* _About this exercise_: Take every line from the entries below that includes the word "will" and copy it.
- - - - -
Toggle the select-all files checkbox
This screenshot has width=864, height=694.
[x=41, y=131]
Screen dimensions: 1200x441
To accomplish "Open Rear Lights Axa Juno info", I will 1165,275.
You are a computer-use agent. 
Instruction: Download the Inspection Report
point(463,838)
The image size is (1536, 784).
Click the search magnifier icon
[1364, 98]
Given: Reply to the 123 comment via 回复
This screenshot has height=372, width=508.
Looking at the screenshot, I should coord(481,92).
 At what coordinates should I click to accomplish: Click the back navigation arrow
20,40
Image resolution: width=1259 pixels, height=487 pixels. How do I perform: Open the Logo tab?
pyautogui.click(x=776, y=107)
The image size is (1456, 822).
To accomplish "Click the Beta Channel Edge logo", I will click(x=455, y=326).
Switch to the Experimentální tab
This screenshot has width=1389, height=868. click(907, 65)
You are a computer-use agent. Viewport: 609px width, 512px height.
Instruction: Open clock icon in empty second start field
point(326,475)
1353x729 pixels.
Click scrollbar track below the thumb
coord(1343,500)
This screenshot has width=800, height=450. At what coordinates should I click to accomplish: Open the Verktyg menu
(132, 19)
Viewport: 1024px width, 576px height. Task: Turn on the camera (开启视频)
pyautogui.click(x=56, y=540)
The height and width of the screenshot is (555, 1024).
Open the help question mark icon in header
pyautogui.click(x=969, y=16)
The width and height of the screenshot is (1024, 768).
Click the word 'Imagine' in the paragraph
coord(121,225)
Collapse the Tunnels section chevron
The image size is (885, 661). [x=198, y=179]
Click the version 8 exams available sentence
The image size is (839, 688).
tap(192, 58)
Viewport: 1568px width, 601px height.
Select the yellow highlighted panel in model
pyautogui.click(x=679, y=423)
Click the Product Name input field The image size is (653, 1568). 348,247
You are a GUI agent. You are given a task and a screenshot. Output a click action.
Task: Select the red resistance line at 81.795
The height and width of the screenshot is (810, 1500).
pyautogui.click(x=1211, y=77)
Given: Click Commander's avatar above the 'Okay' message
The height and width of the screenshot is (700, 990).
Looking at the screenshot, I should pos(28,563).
- - - - -
* _Reply_:
To accomplish "Open Rear Lights Axa Juno info", I will 1165,275.
To accomplish "Click the Beta Channel Edge logo", I will click(x=455, y=326).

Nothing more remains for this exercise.